- Directed by: Om Prakash Rao
- Story by: Priyadarshan
- Based on: Malamaal Weekly (2006) by Priyadarshan
- Produced by: Rockline Venkatesh
- Dialogue by: Sarigama Viji Gururaja Desai
- Starring: Rockline Venkatesh; Nikesha Patel;
- Cinematography: Jagadish Vali
- Edited by: S Manohar
- Music by: Hamsalekha
- Production company: Rockline Productions
- Release date: 1 November 2012;
- Country: India
- Language: Kannada

= Dakota Picture =

2012 Kannada film

Dakota Picture ( (Note: "Dakota" is a Kannada slang term denoting poor quality.)) is a 2012 Indian Kannada-language film directed by Om Prakash Rao, starring Rockline Venkatesh, Nikesha Patel and Doddanna in lead roles. It is a remake of Malamaal Weekly (2006), itself an adaptation of Waking Ned (1998).

== Plot ==
Anthony dies of shock when he learns he has won the lottery. Chaos ensues when the lottery ticket seller and others associated with Anthony try to claim the prize money.

== Reception ==

A critic from The Times of India scored the film at 3 out of 5 stars and says "Though there is no leading star as hero, Rockline Venkatesh and Omprakash have managed to keep the movie alive. But it is Doddanna as lottery agent and Mukhya Manthri Chandru who steal the show with their good performance". A critic from The New Indian Express wrote "Camerawork by Jagadish Wali and songs by Hamsalekha are well delivered with the right amount of energy and madness maintained throughout the film.

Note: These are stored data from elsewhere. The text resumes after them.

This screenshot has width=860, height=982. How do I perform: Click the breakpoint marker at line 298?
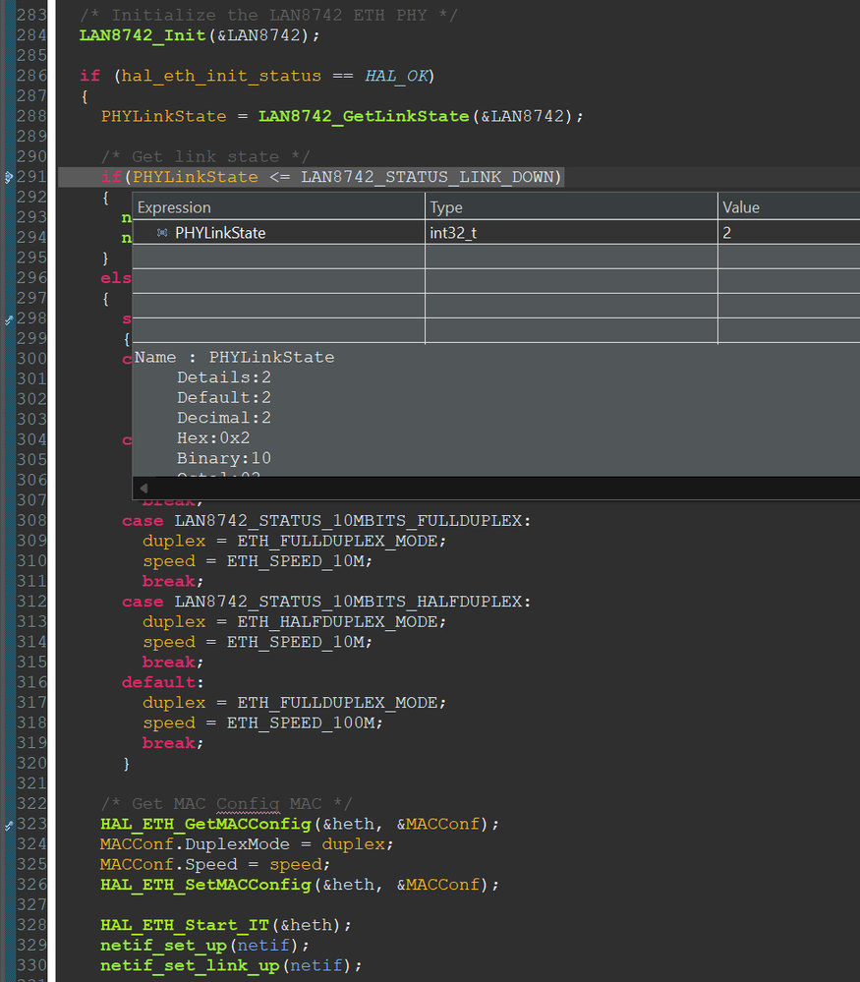click(9, 319)
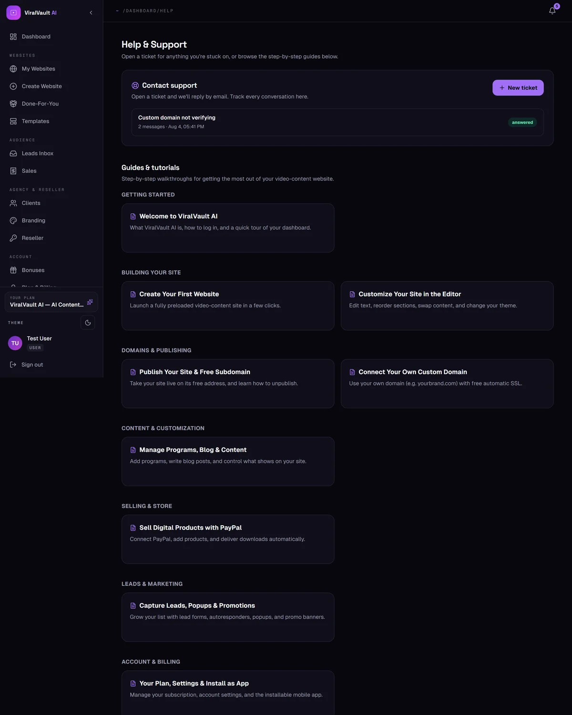572x715 pixels.
Task: Click the ViralVault AI logo icon
Action: (13, 13)
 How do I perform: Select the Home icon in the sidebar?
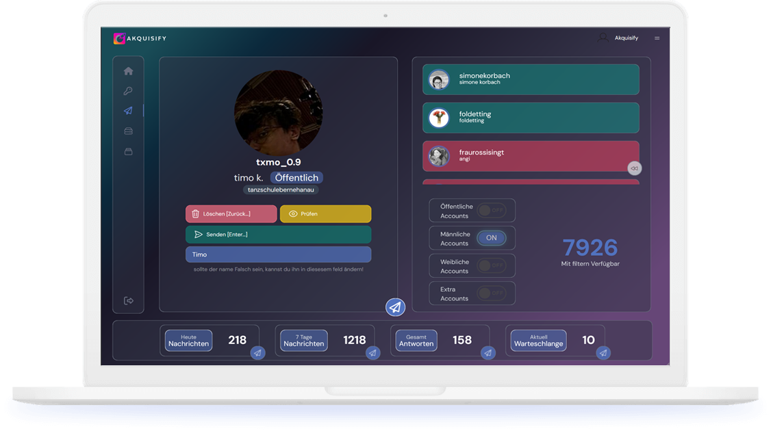tap(128, 70)
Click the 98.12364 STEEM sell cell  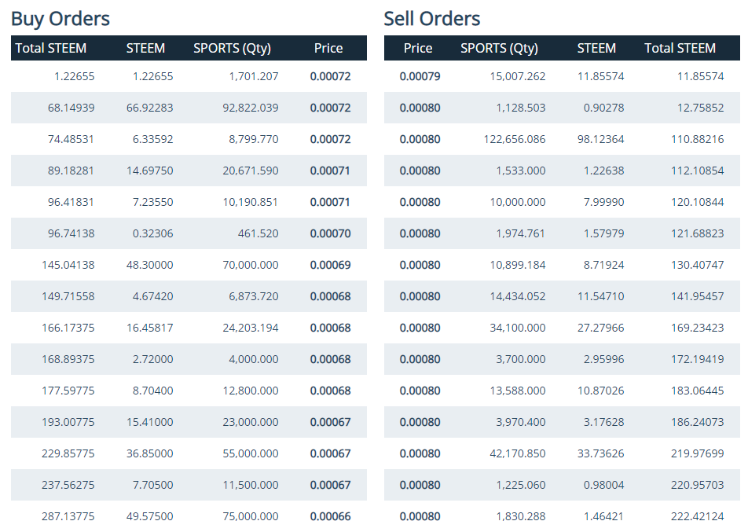600,139
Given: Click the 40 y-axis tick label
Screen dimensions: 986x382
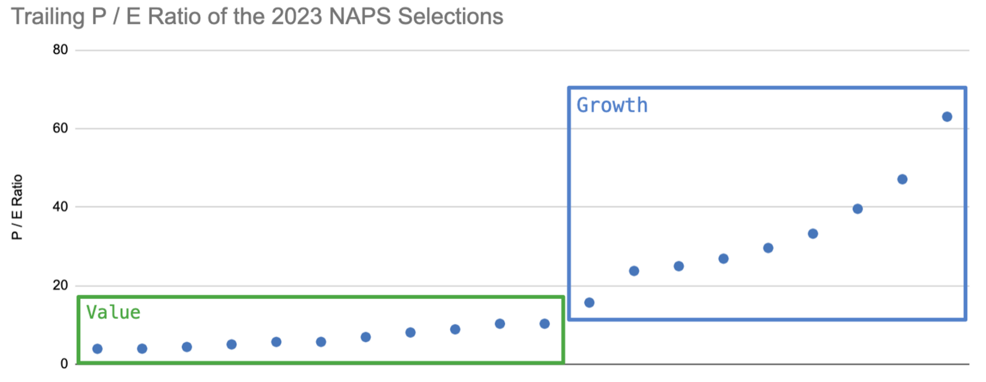Looking at the screenshot, I should 60,207.
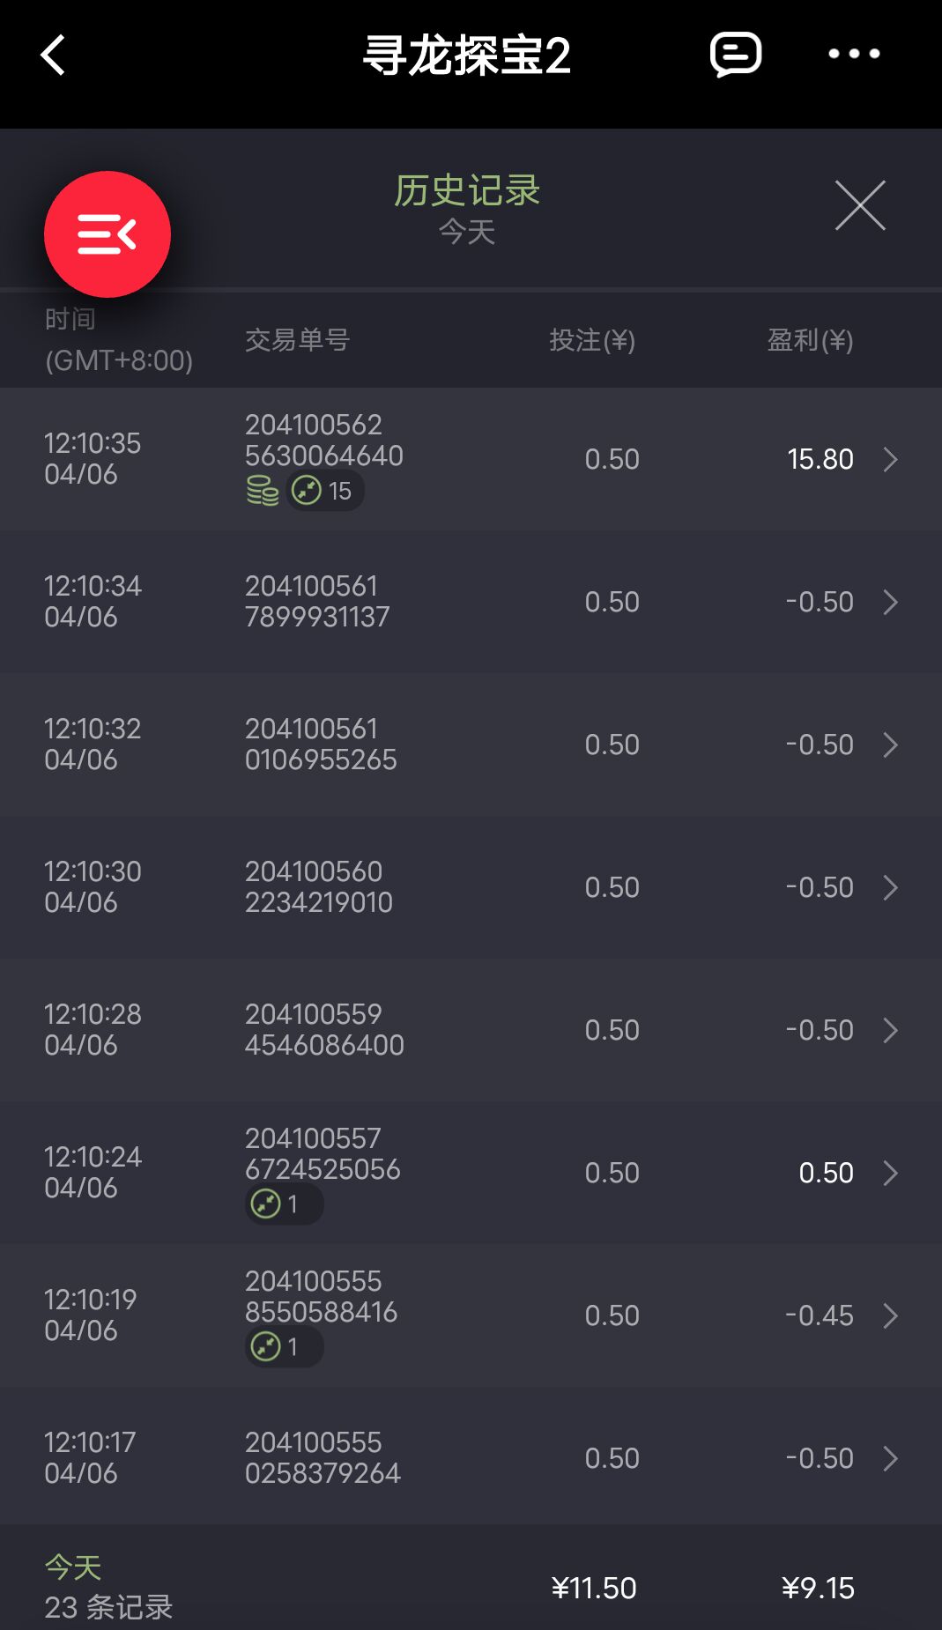Open the three-dot more options menu
The height and width of the screenshot is (1630, 942).
(x=853, y=55)
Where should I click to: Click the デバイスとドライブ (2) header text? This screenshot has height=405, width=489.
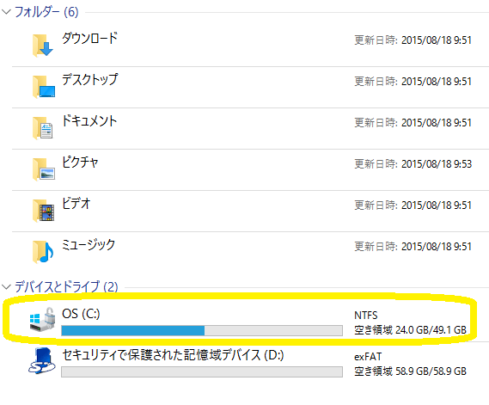point(66,286)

Verdict: This comedy flick remains a winner inspite of a few mishaps". B S S from Deccan Herald wrote "The Rockline-Omprakash Rao combo fails to foist their no-brainer comedy on the viewer successfully this time. If only more time and attention were bestowed on the screenplay! Dakota Picture remains just that". A critic from News18 India wrote "while Hamsalekha's background musical score is good. 'Dakota Picture' has nothing unusual to offer, but can be watched once for the efforts of veterans like Doddanna and Mukyamanthri Chandru". Srikanth Srinivasa from Rediff.com scored the film at 3 out of 5 stars and says "Hamsalekha's background score is praiseworthy. Dakota Picture is a watchable movie with a lot of funny moments. Only the title is a misnomer and may deter people from seeing this family entertainer. Just watch it and be entertained!". VS Rajapur from DNA wrote "Veterans Mukyamanthri Chandru and Doddanna have delivered their best performance in the film. Rockline Venkatesh puts in good efforts, but the film's heroine Nikisha has a lot to learn. Shashi Kumar, Raju Thalikote and Mandip Rai shine in their respective roles". A critic from Bangalore Mirror wrote "Hamsalekha, comes up with a couple of good compositions. For once, Omprakash has managed to copy from just one film and it has turned out good".